## EXERCISE
Pictures aside, copy exactly the lines running from the one with "Open the ΕΘΝΙΚΟΣ ΑΣΣΙΑΣ team name" to the end of the records.

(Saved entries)
++++++

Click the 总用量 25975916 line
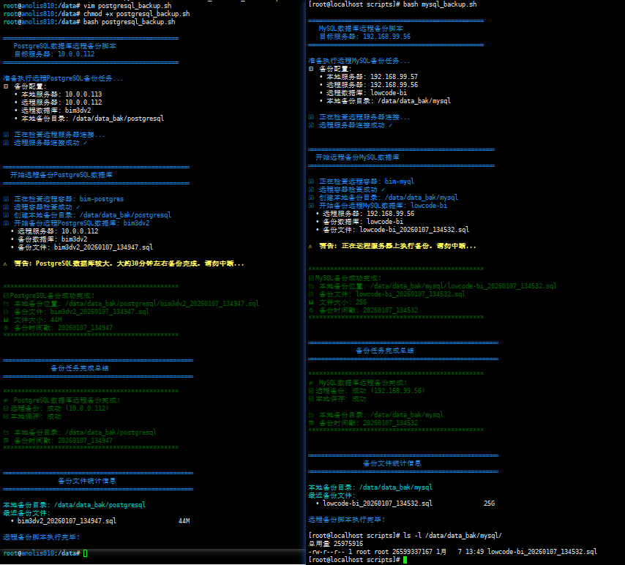625x565 pixels. (x=335, y=543)
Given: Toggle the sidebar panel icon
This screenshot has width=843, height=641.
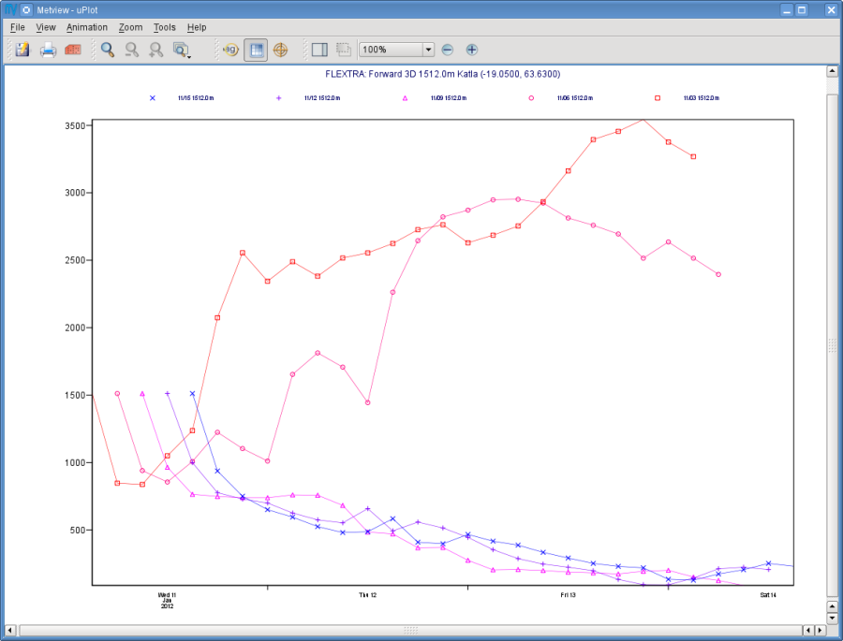Looking at the screenshot, I should (319, 50).
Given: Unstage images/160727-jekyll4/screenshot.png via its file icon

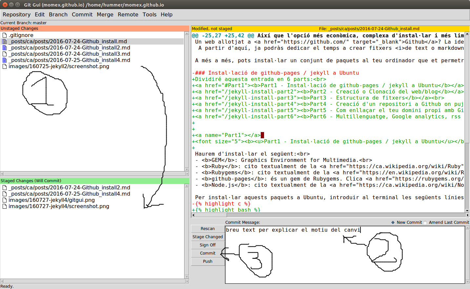Looking at the screenshot, I should point(4,206).
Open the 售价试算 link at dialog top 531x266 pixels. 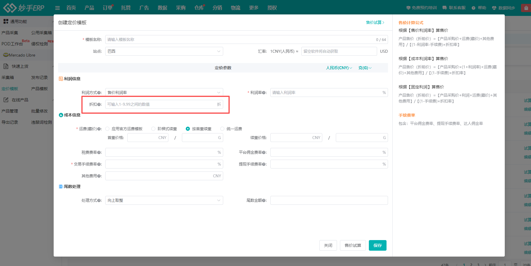pyautogui.click(x=375, y=22)
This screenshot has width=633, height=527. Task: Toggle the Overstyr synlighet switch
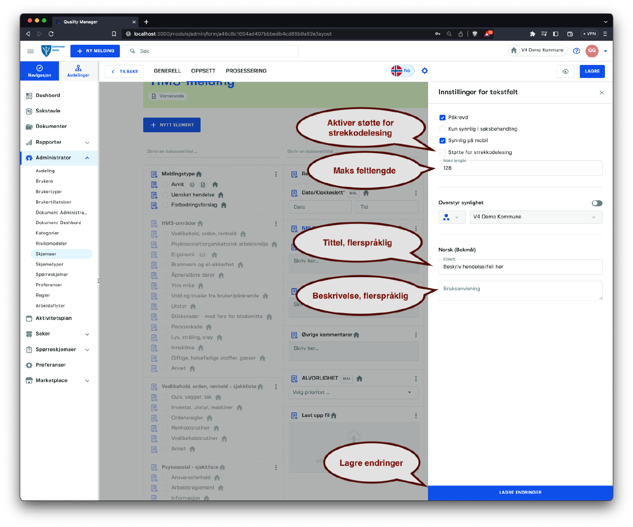(597, 203)
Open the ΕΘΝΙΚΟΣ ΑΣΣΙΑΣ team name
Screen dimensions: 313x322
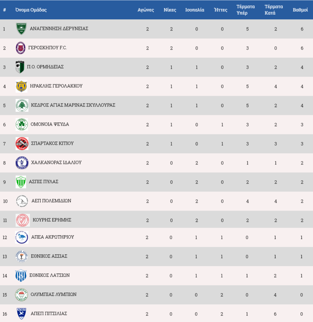(49, 256)
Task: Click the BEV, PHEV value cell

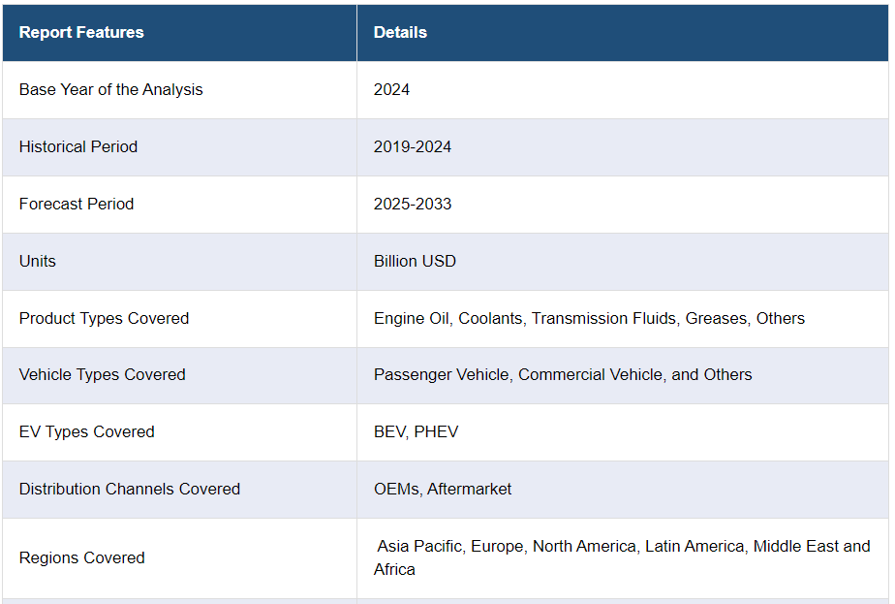Action: [416, 432]
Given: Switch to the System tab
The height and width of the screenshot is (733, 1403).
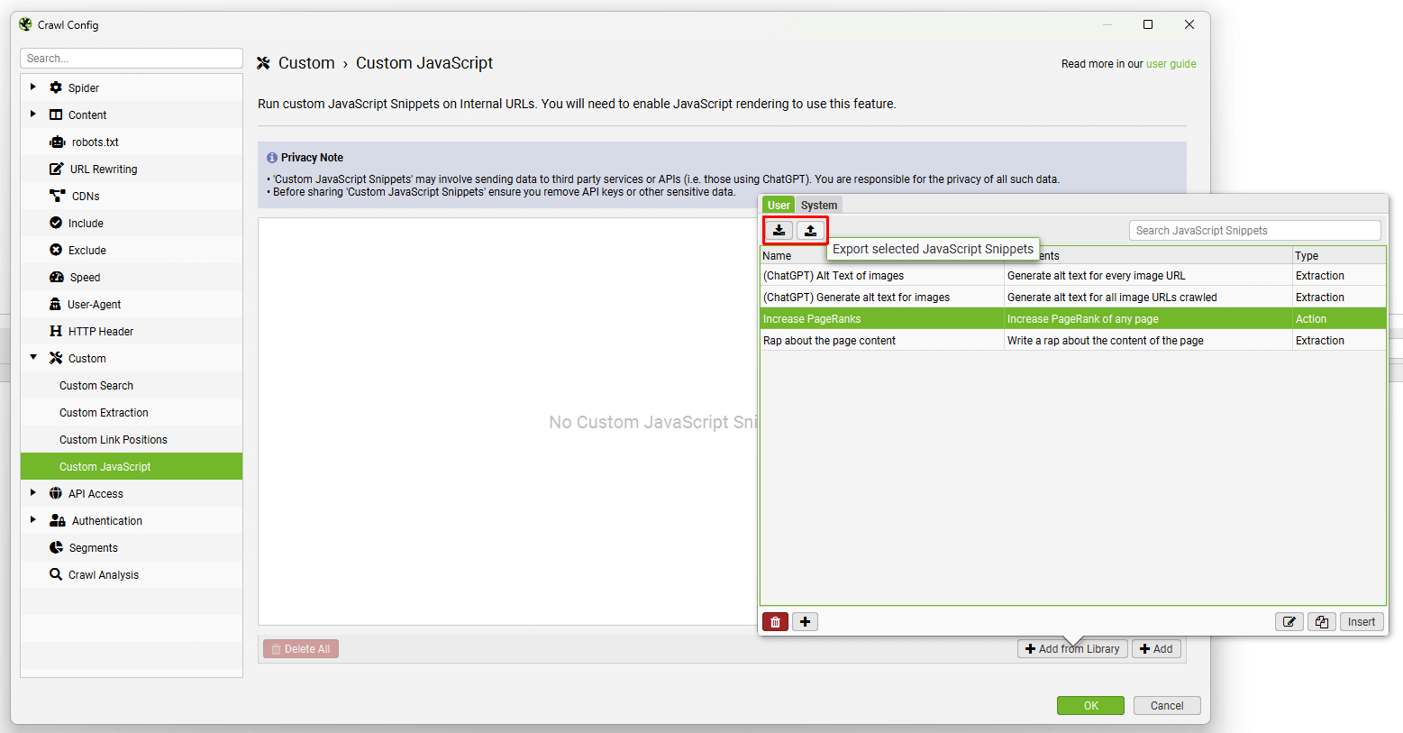Looking at the screenshot, I should pos(818,206).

++++++

## FINISHED TASK
Open the ΕΘΝΙΚΟΣ ΑΣΣΙΑΣ team name
Screen dimensions: 313x322
(49, 256)
Task: Click the BEV, PHEV value cell

Action: [416, 432]
Given: Switch to the System tab
The height and width of the screenshot is (733, 1403).
Looking at the screenshot, I should pos(818,206).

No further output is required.